_WHAT YOU HAVE TO DO_
Repeat only the lines below from the one that contains "Task: Click the 快件到达绵阳 status line" through the final line, exactly. Omit pictures.

★ ★ ★ ★

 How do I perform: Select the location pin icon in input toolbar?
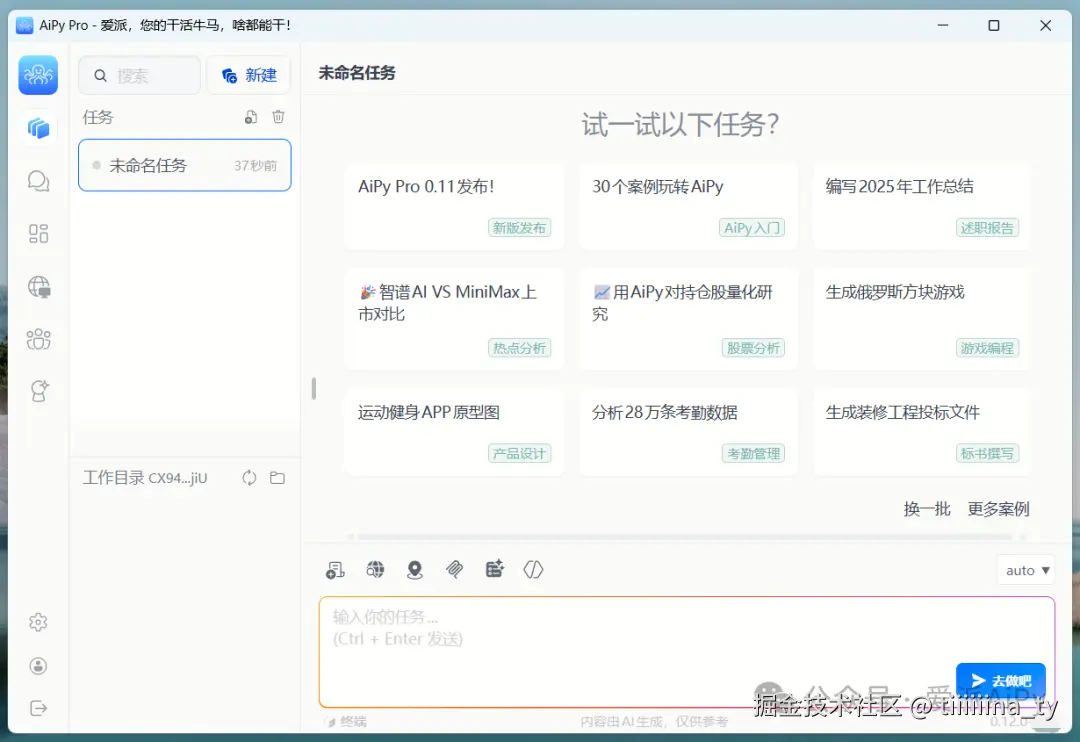415,569
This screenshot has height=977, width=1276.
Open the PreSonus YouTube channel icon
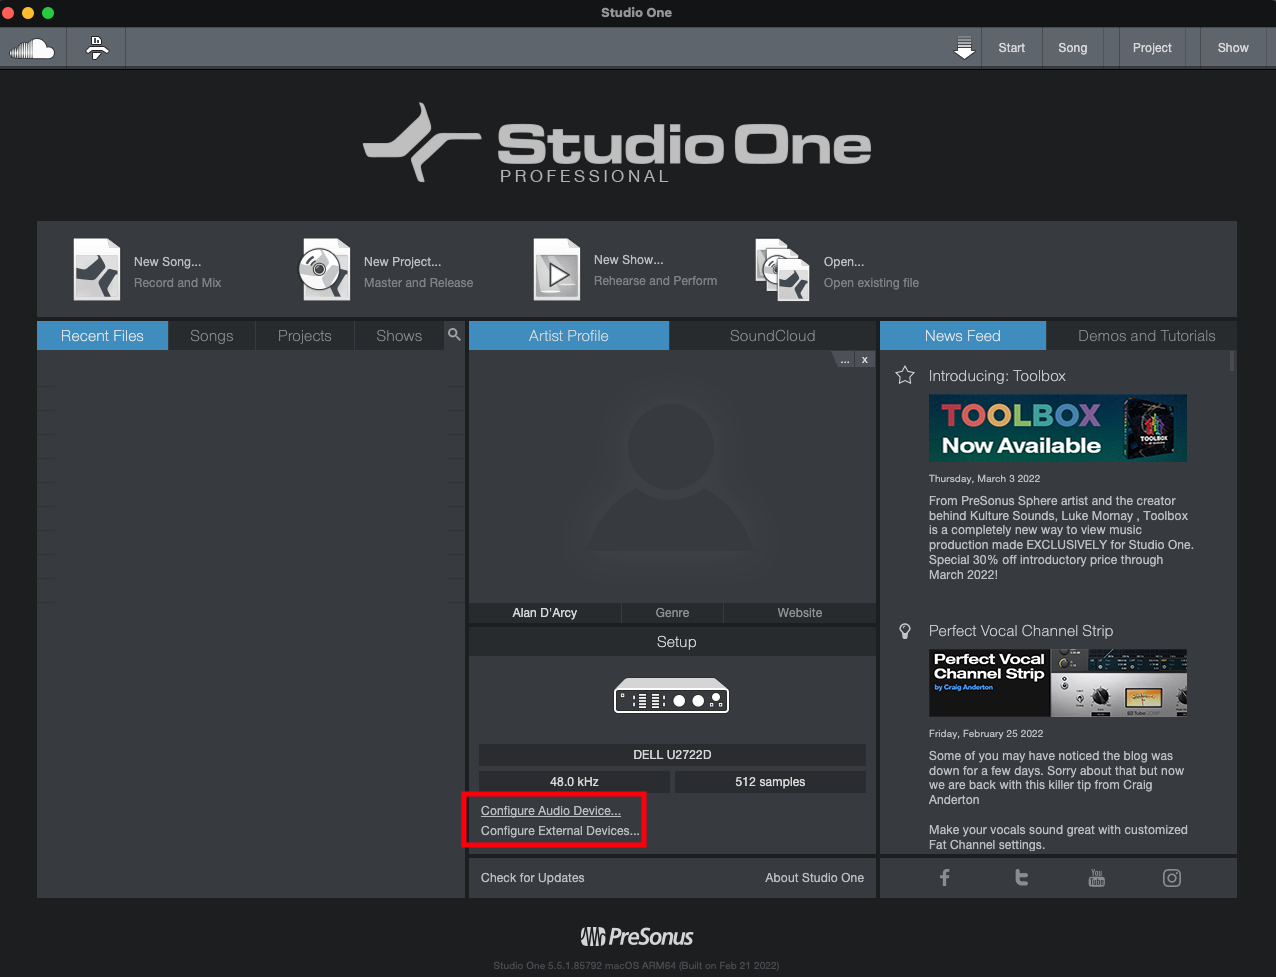(1097, 878)
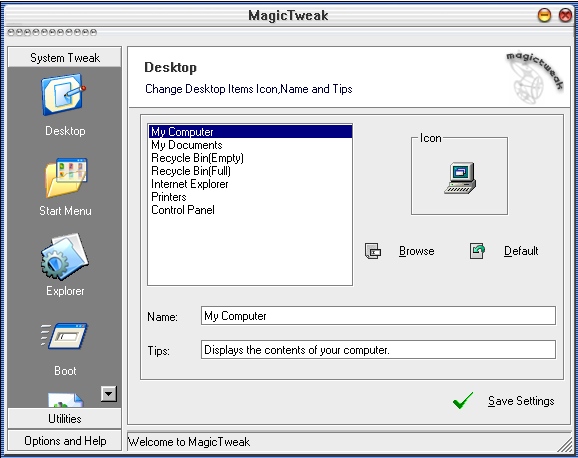Open the Start Menu tweak icon
This screenshot has width=578, height=458.
click(66, 178)

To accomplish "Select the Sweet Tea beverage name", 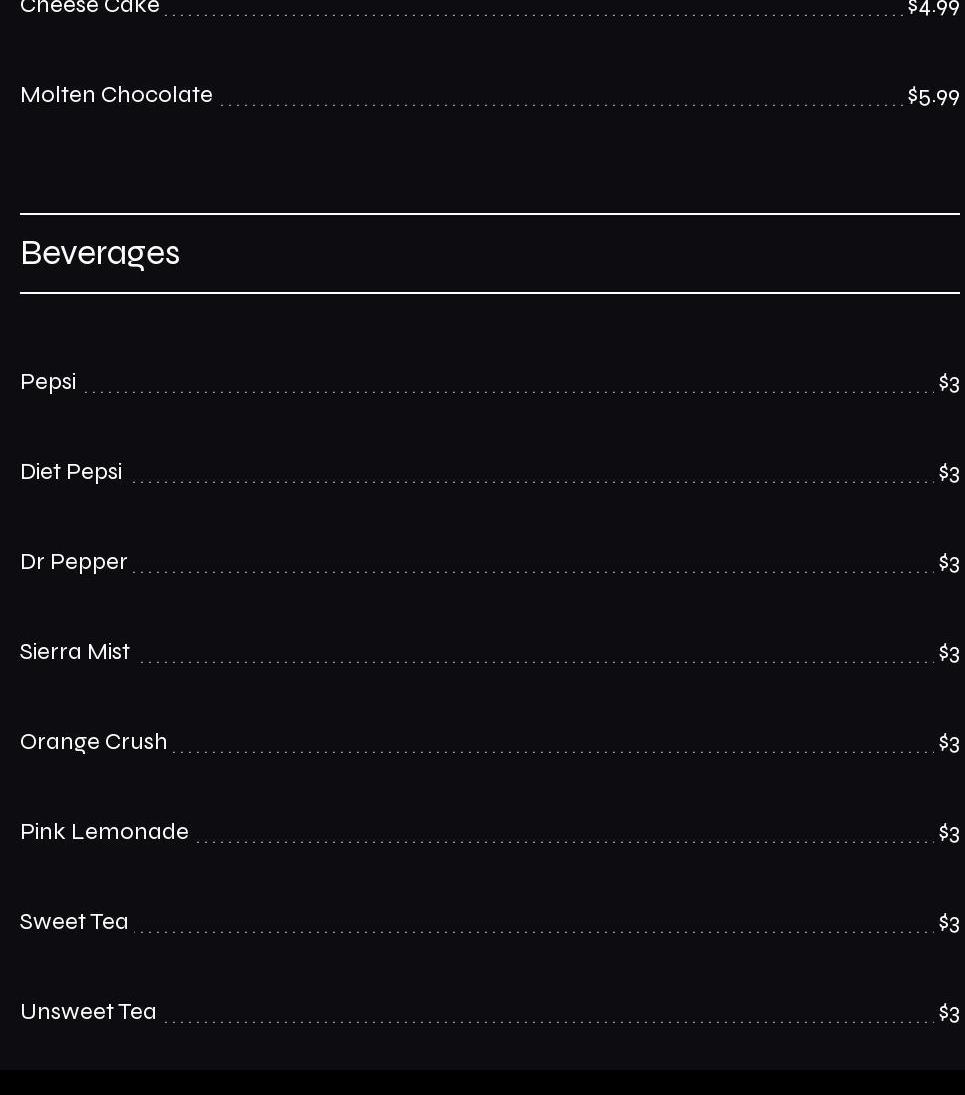I will coord(74,922).
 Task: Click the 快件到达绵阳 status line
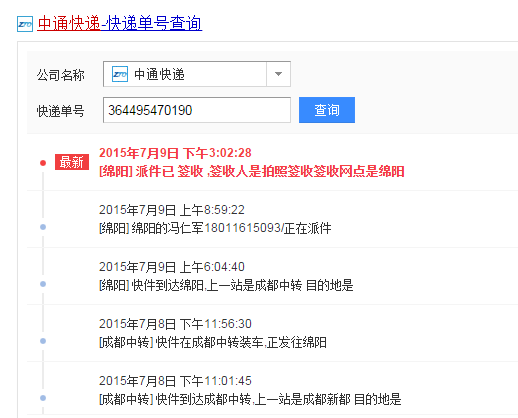point(226,285)
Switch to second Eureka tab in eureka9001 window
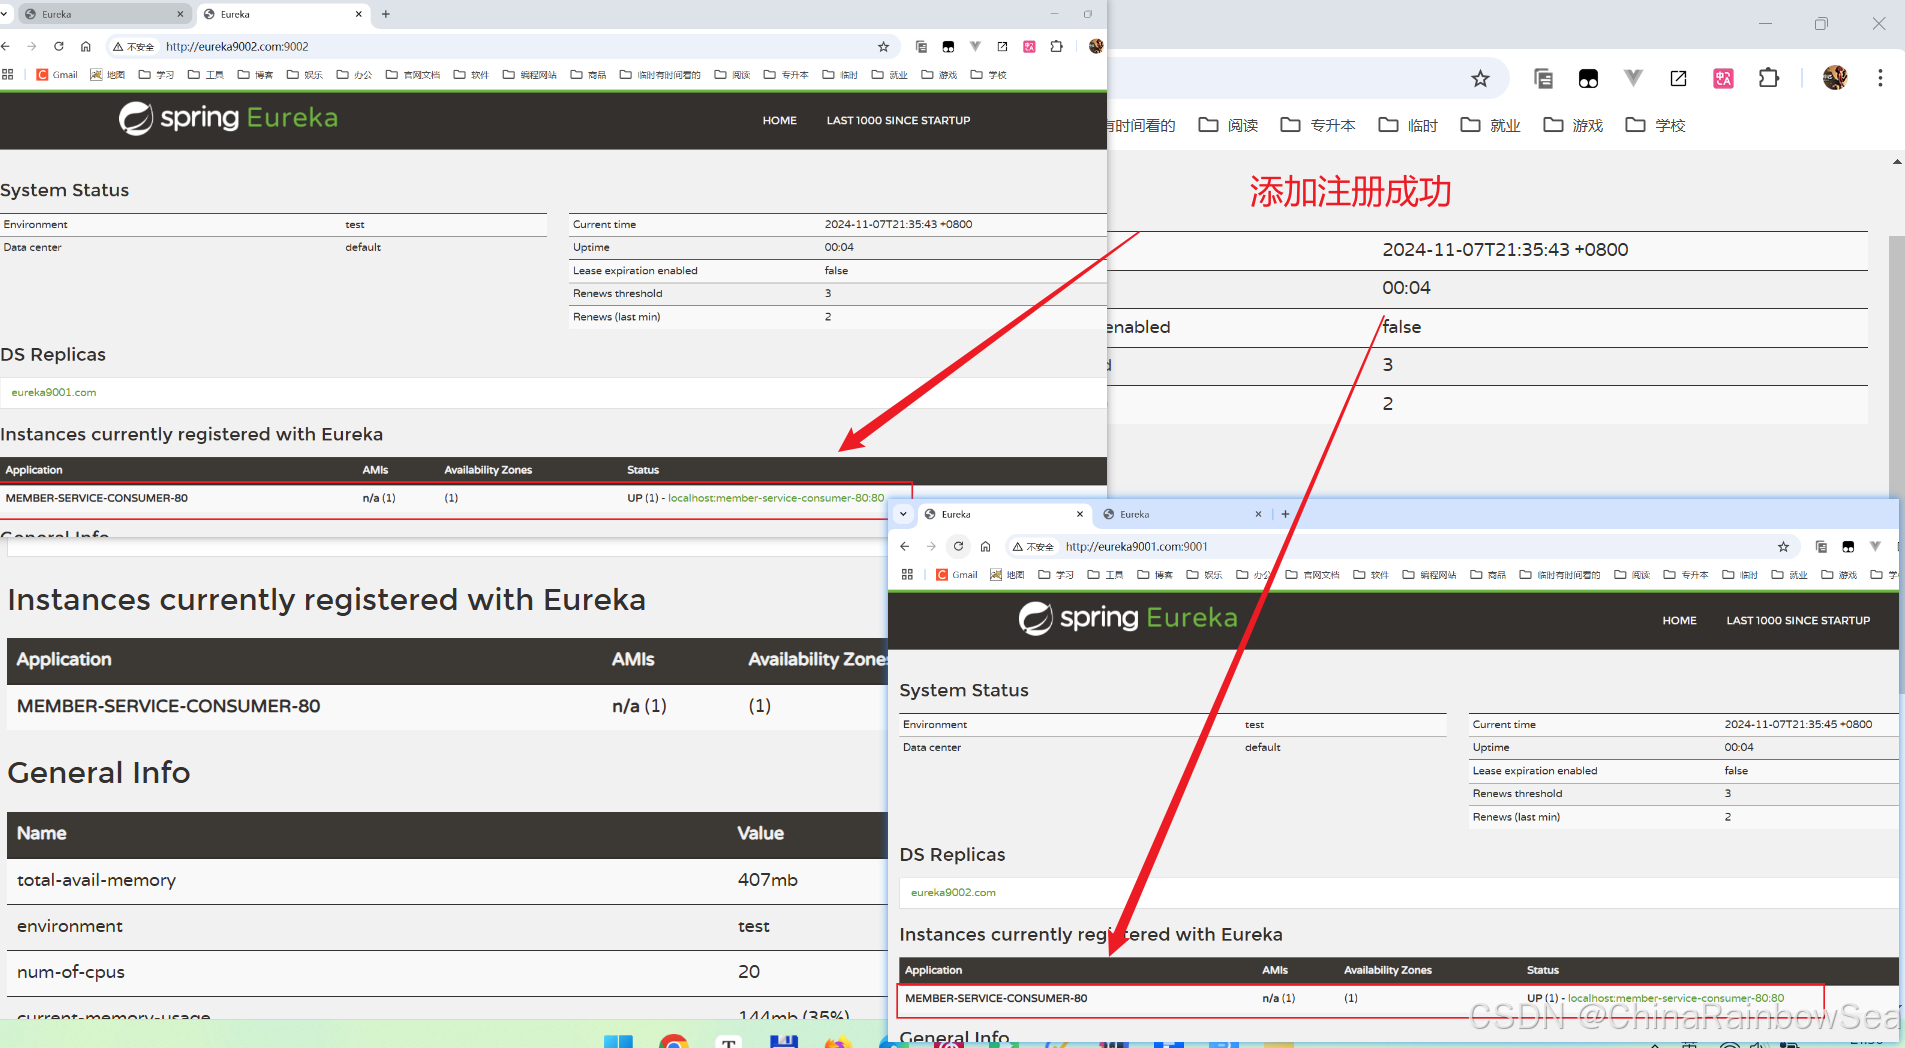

★ ★ ★ ★

_SOLUTION_
 Task: Click the 快件到达绵阳 status line
point(226,285)
Switch to second Eureka tab in eureka9001 window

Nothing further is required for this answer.